Limitations & Future Work

  • The authors acknowledge that necessary conditions are not sufficient; even if future LLM generations become non-convergent and game-resistant, questions of accountability and democratic legitimacy remain.
  • Empirical limitations: The 60-paper simulated sample is small; AI labels come from the EditLens classifier (risk of misclassification, though validated in Appendix G.3); whether "quality remained unchanged" during laundering relies on word-level analysis and lacks human blind-review validation.
  • Future directions: Developing "game-resistance" into a benchmark (laundering robust score) for standard AI reviewer system evaluations; studying the failure boundaries when launderers change more than style (e.g., adding fake experiments).
  • vs.

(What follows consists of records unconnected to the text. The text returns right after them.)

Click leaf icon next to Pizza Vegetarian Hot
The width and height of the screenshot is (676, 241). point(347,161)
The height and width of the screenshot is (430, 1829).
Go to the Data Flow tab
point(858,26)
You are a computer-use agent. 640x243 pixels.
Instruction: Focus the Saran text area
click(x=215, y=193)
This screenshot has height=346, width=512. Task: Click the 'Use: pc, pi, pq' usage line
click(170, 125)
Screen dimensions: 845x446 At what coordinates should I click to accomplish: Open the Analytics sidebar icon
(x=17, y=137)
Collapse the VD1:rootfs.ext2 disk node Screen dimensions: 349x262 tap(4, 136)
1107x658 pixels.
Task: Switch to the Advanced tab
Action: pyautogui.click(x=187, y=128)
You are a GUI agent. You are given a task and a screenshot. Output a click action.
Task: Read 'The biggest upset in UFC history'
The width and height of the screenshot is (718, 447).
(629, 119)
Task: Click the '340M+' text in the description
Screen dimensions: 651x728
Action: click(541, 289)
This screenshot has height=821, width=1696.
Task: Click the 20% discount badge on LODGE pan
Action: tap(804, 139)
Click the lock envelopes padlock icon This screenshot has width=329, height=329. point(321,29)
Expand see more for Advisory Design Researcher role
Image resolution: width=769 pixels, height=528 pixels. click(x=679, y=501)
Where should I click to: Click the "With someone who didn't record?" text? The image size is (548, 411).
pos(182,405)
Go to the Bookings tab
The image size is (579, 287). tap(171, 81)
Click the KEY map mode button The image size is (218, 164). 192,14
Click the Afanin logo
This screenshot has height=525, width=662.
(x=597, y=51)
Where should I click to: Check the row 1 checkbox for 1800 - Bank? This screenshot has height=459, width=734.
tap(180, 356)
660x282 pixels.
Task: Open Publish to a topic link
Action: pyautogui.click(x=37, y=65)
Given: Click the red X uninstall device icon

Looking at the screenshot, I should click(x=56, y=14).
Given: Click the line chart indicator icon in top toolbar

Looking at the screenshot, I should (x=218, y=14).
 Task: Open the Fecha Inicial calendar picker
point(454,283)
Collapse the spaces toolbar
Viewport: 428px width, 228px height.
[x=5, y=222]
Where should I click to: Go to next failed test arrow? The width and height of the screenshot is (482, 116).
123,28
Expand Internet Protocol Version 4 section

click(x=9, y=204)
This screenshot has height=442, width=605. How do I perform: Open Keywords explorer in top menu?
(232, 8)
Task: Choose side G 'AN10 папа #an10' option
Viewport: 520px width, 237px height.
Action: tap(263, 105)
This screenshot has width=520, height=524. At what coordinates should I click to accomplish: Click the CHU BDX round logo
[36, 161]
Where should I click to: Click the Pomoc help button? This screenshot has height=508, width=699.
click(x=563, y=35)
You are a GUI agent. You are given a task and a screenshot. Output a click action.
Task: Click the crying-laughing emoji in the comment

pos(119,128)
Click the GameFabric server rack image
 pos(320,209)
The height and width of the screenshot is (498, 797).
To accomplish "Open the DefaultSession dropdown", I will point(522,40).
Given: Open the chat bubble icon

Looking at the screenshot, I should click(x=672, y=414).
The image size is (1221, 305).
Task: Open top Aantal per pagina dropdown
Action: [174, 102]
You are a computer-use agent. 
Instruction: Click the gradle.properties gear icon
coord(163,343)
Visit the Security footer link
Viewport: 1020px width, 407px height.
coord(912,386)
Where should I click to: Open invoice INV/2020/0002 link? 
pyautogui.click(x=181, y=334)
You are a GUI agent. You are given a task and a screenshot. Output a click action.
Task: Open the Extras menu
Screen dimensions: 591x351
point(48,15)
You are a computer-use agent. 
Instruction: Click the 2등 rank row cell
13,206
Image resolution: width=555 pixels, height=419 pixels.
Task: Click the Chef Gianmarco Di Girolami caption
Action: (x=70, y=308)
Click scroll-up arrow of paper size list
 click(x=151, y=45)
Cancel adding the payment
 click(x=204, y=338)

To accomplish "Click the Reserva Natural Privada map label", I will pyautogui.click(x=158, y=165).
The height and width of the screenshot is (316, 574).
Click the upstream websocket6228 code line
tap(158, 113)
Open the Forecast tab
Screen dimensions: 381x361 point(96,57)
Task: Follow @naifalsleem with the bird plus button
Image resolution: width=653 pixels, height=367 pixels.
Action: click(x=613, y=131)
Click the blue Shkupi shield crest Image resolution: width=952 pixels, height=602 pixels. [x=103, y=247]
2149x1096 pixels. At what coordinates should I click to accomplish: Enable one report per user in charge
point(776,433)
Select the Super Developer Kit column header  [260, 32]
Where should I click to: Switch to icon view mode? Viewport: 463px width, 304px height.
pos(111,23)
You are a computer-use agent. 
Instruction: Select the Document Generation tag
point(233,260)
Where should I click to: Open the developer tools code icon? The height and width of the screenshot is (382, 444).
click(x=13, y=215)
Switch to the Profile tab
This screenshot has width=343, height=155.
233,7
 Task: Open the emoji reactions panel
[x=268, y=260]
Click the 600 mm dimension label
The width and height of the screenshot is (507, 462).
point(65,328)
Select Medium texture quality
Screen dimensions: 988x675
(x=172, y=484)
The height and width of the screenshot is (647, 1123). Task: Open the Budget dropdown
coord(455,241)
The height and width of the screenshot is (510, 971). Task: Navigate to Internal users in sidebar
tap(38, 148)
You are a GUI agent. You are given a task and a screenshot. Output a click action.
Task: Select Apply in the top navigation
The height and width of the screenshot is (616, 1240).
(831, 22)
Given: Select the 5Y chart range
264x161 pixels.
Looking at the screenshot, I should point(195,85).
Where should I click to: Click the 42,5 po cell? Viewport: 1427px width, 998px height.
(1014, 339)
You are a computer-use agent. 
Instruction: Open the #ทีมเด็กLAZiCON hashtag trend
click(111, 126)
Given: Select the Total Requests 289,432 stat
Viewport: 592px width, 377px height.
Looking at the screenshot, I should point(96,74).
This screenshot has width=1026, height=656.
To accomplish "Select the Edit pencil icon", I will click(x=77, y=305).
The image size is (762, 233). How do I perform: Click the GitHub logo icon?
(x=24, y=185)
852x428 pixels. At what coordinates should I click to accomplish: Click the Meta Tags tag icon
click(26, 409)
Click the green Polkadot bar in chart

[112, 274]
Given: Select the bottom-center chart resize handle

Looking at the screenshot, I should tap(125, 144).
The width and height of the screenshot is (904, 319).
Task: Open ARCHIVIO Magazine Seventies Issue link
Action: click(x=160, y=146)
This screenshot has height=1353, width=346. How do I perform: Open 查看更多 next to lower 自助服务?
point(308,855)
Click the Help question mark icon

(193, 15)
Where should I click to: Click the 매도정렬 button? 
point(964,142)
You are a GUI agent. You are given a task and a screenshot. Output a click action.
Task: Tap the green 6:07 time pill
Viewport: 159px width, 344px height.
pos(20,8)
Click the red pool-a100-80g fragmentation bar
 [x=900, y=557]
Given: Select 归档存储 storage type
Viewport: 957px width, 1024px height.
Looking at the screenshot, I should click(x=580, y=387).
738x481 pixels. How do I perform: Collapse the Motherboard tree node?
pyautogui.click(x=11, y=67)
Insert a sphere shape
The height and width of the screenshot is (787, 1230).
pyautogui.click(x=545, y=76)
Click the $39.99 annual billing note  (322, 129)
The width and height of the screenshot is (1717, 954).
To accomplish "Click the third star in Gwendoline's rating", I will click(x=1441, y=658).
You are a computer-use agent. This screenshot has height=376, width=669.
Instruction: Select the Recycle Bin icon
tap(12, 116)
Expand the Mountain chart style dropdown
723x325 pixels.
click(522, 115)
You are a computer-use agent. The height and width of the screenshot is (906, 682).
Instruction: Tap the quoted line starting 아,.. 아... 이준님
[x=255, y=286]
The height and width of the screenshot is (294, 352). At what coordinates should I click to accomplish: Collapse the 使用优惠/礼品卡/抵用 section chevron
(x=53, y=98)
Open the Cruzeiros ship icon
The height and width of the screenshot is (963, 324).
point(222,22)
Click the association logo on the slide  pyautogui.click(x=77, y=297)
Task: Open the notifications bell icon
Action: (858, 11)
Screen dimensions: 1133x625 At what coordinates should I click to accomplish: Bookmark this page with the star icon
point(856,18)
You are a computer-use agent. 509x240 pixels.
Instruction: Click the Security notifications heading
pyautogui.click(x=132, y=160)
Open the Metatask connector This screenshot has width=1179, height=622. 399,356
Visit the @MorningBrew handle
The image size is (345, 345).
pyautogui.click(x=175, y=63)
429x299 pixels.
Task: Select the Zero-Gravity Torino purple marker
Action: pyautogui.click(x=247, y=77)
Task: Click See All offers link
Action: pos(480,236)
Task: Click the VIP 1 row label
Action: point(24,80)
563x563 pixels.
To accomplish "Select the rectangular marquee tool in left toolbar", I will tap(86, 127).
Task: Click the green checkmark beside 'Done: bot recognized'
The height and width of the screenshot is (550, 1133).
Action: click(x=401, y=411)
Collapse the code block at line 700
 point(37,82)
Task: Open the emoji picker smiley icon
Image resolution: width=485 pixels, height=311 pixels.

Bianchi et al. 2025b (AI reviewer agent): This paper reuses their agent but shifts the research question from "can it review" to "should it be automated," providing counterexamples.
  • vs. Goldberg et al. 2024 (NeurIPS LLM checklist): Similarly reveals that AI tools can be gamed, but this paper lowers the gaming threshold to zero-shot optimization, making the threat more pervasive.
  • vs. Lin et al. 2025b (targeted adversarial attacks): While they use character-level perturbations, this paper uses natural language rewriting, lowering the attacker's barrier by an order of magnitude.
  • vs. Kleinberg & Raghavan 2021 (algorithmic monoculture): First empirical application of this theoretical framework to the academic peer review scenario.

Rating

  • Novelty: ⭐⭐⭐⭐ First to decompose "review automation" into two testable conditions and propose paper laundering as a new threat.
  • Experimental Thoroughness: ⭐⭐⭐⭐ Combines real-world data and controlled experiments with a 24-cell grid for internal/external validity, though the 60-paper scale remains modest.
  • Writing Quality: ⭐⭐⭐⭐⭐ A model position paper with a clear logical chain, addressing counterarguments pointwise (§5), and providing its own AI review results.
  • Value: ⭐⭐⭐⭐⭐ Extremely timely topic with direct influence on conference policies and community consensus.